Faraday::TimeoutError (Timeout::Error)
lib/final_destination/resolver.rb:31:in `block in lookup'
lib/final_destination/resolver.rb:8:in `synchronize'
lib/final_destination/resolver.rb:8:in `lookup'
lib/final_destination/ssrf_detector.rb:127:in `lookup_ips'
lib/final_destination/ssrf_detector.rb:95:in `lookup_and_filter_ips'
lib/final_destination/http.rb:13:in `connect'
lib/middleware/omniauth_bypass_middleware.rb:43:in `call'
lib/content_security_policy/middleware.rb:12:in `call'
lib/middleware/anonymous_cache.rb:387:in `call'
lib/middleware/gtm_script_nonce_injector.rb:10:in `call'
config/initializers/100-quiet_logger.rb:20:in `call'
config/initializers/100-silence_logger.rb:29:in `call'
lib/middleware/enforce_hostname.rb:24:in `call'
lib/middleware/request_tracker.rb:233:in `call'
If user just reloads the page, everything works, with log info:
Started GET "/auth/oauth2_basic/callback?code=[coderemoved]&state=[stateremoved]" for [IP] at [timestamp]
(oauth2_basic) Setup endpoint detected, running now.
(oauth2_basic) Callback phase initiated.
Processing by Users::OmniauthCallbacksController#complete as HTML
Parameters: {"code"=>"[coderemoved]", "state"=>"[stateremoved]", "provider"=>"oauth2_basic"}
Deprecation notice: `SiteSetting.anonymous_posting_min_trust_level` has been deprecated. Please use `SiteSetting.anonymous_posting_allowed_groups` instead. (removal in Discourse 3.3)

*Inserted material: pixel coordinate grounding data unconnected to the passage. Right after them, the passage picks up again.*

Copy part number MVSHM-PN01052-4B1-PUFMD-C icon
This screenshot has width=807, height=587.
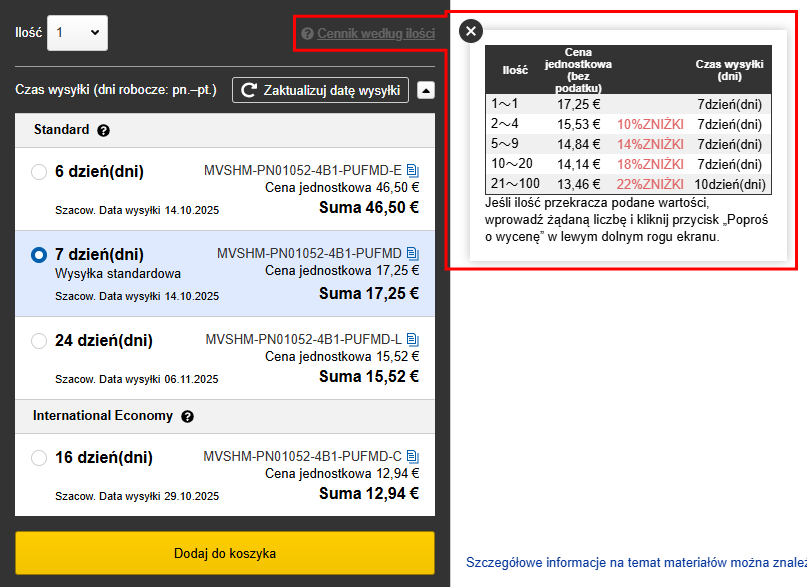tap(413, 456)
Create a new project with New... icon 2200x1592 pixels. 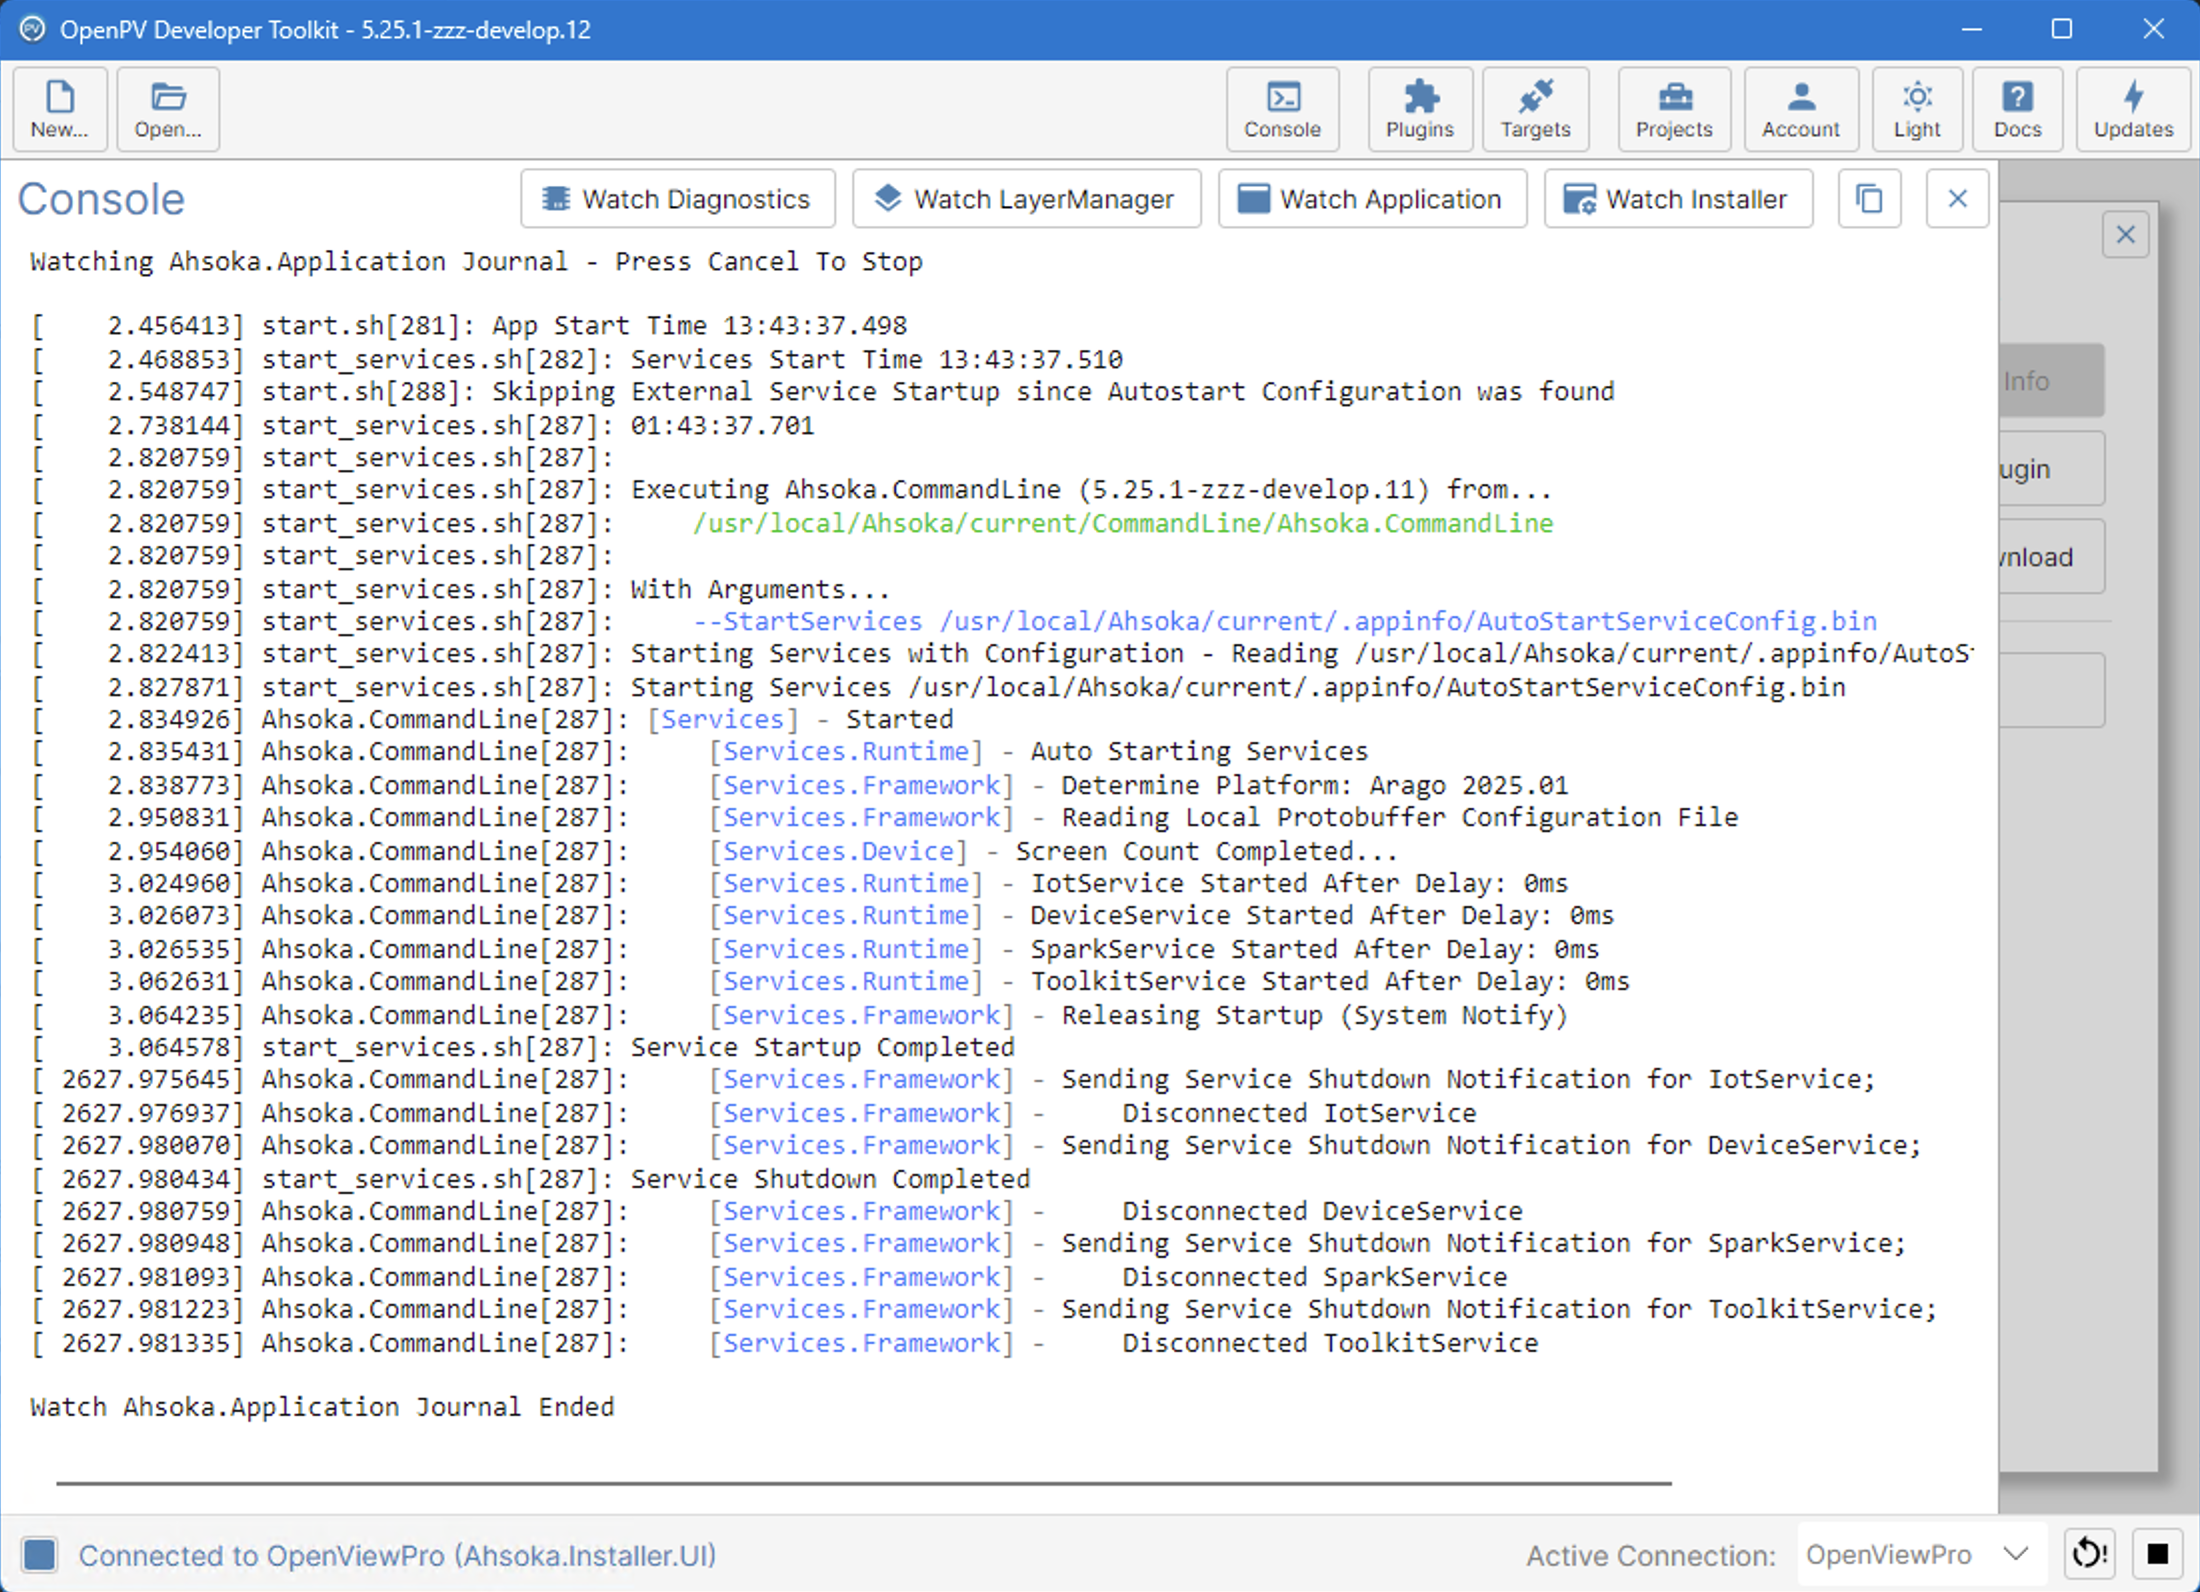pyautogui.click(x=60, y=110)
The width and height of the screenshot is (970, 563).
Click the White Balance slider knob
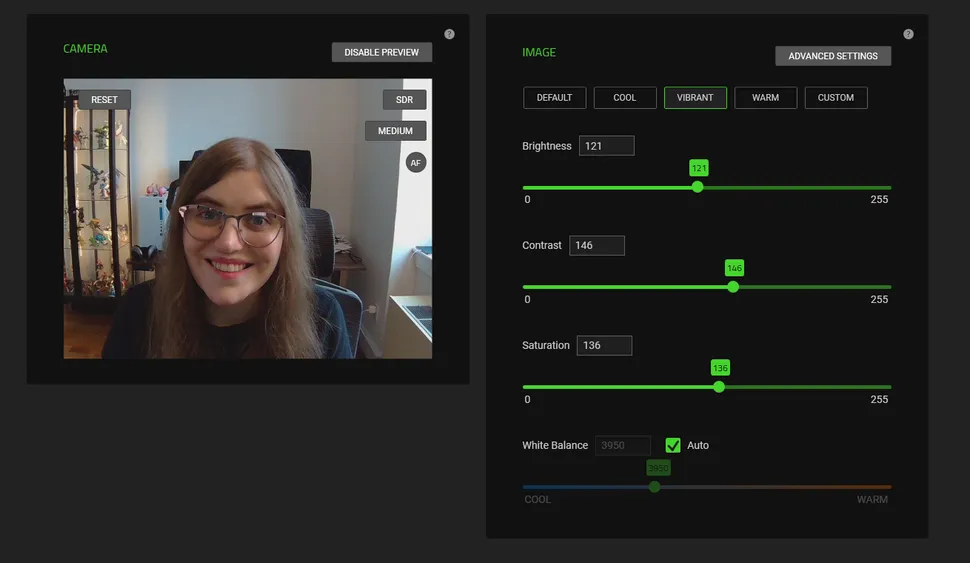[655, 487]
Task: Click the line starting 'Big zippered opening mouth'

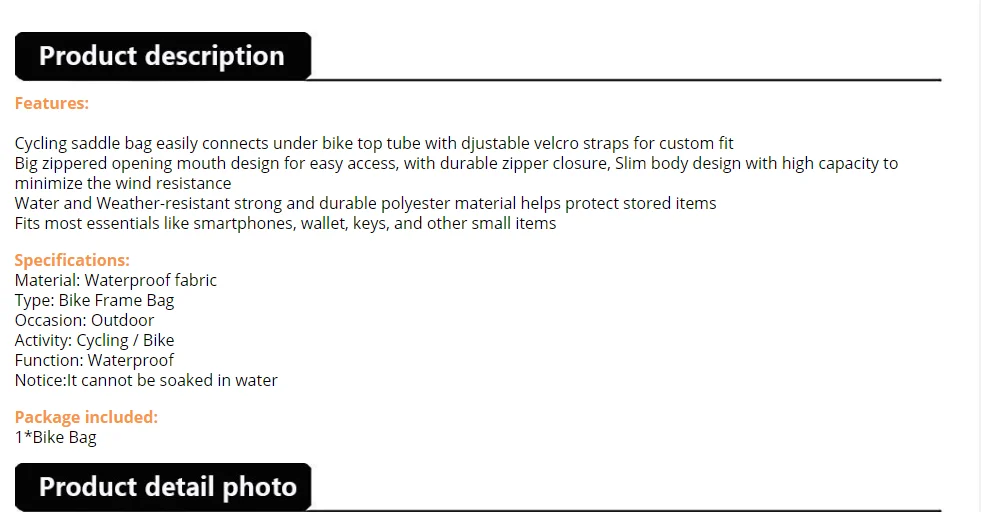Action: click(x=456, y=163)
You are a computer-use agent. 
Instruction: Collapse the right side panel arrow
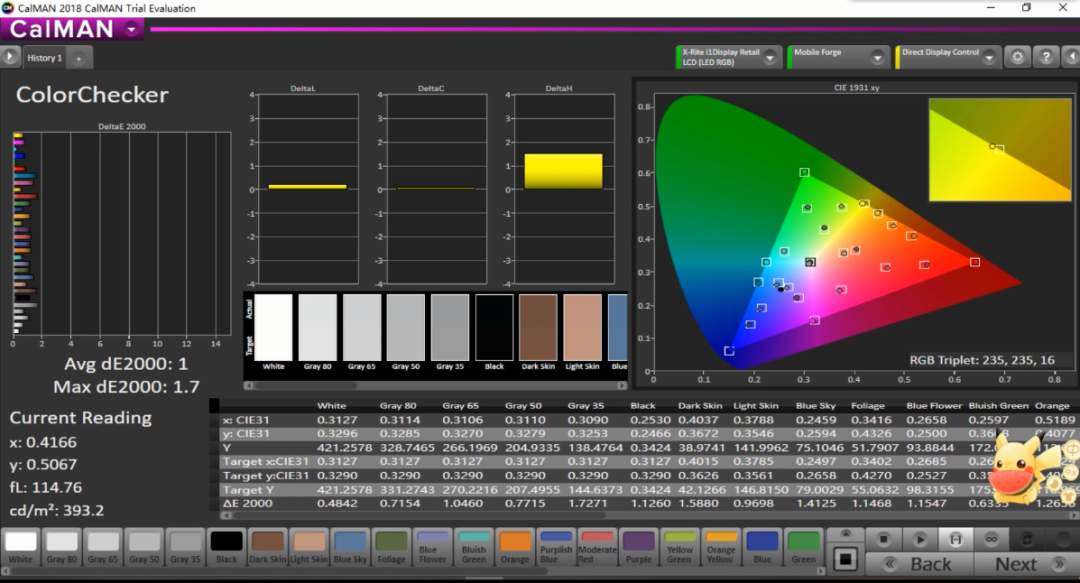click(1071, 57)
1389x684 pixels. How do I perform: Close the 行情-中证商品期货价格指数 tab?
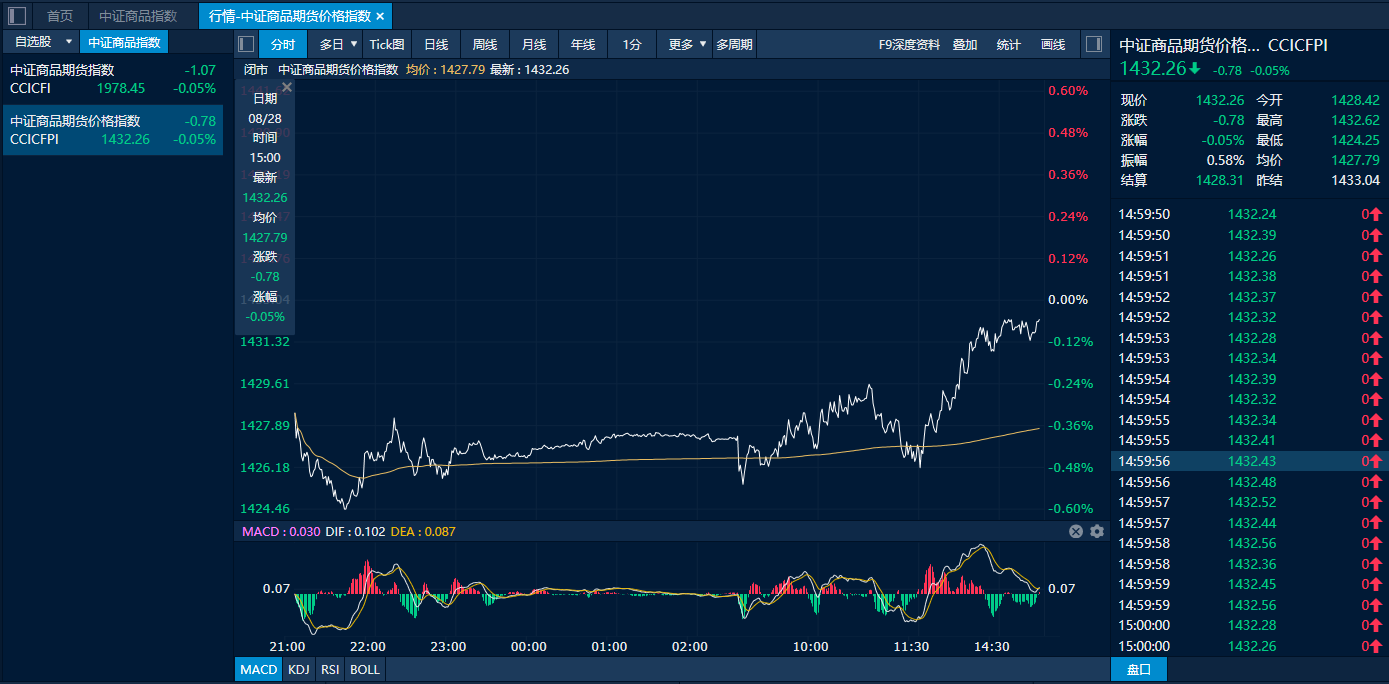pos(380,16)
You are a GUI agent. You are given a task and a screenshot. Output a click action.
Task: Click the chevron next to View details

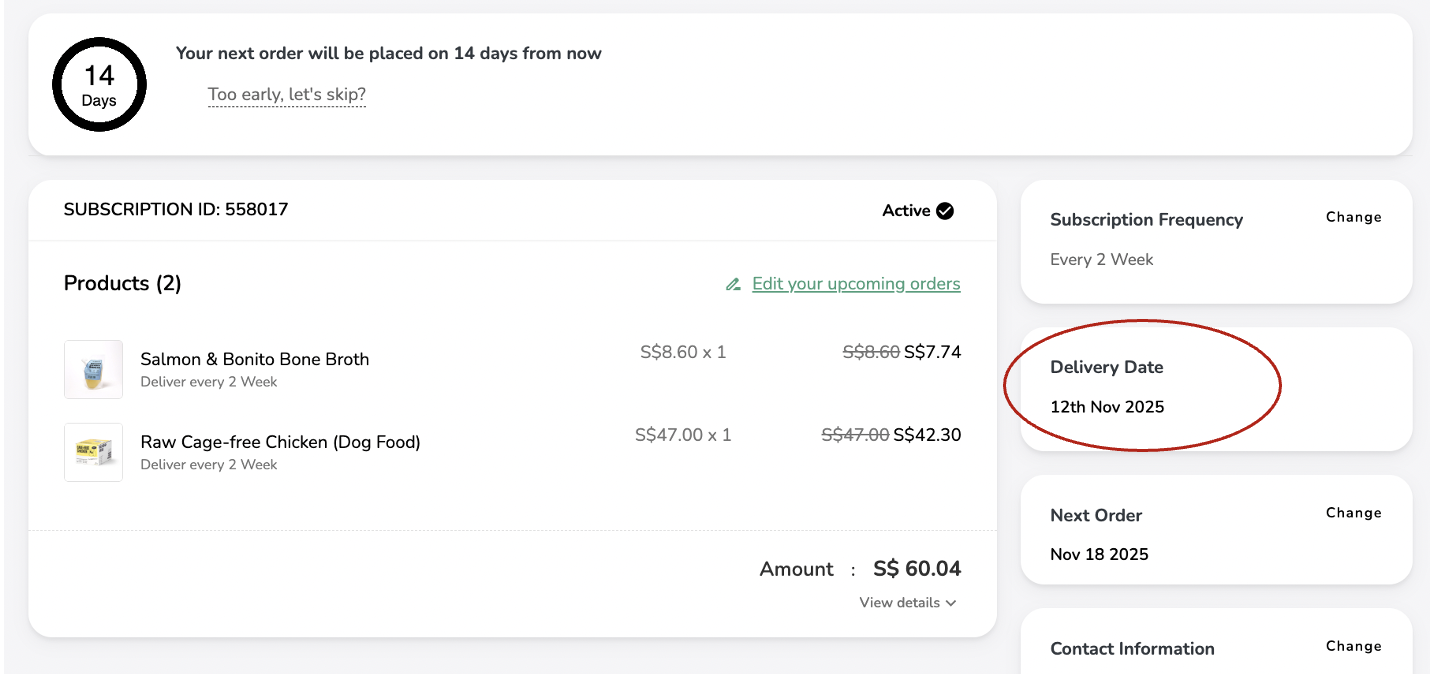coord(951,603)
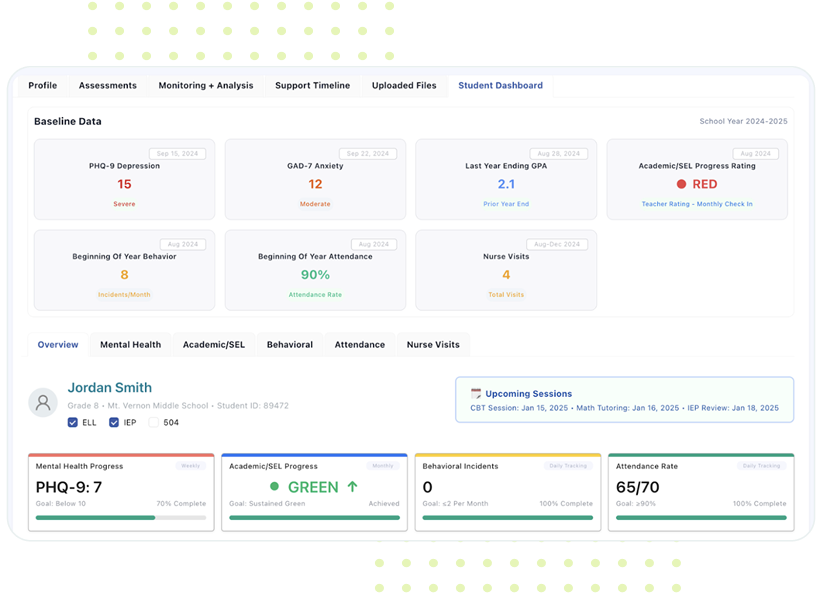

At /var/www/discourse/lib/site_setting_extension.rb:160:in `public_send`
start
Redirected to https://[pageremoved]
Completed 302 Found in 83ms (ActiveRecord: 0.0ms | Allocations: 11138)
Sadly no steps to repro. It tends to happen when users who have been away for a longer period of time, but I can not confirm it with confidence. It is possible, that there has been a platform upgrade since their last visit.
Any suggestions or additional information I could provide?
I was thinking that, but the error arises way too quickly for it to be normal behaviour. I’m wondering if there might be an overzealous DNS lookup timeout somewhere:
The error is in “resolver.rb”
It is temporarily fixed by refreshing - when the DNS lookup would be cached
For some completely inexplicable reason, I can’t get it to read the OIDC discovery document from any URL that involves our self-hosted DNS. This is despite the fact that I’m perfectly able to curl the file manually from within the docker instance. I’ve eliminated many different variables and the DNS seems to be the only common factor.
Importantly, the Discourse server is able to talk to the OIDC server, even when it fails like this. From the access logs, there is one request:
when it succeeds. Regardless, it never takes longer than 5 seconds. I’m yet to try setting up a proxy for the OIDC server that uses Cloudflare DNS, but that’ll be my next step.
Welp, it’s definitely DNS. Rather than set up a proxy I just added my OIDC server to the hosts file in the docker container and it seems to work now. This is a fragile and suboptimal solution though; I think the developers need to fix the timeout so that it’s something sane. This case reminds me of the 500 mile email story.
In my case, IdP and Discourse VMs as sitting next to each other and while noone can completely exclude possible network issues, no other service experiences it.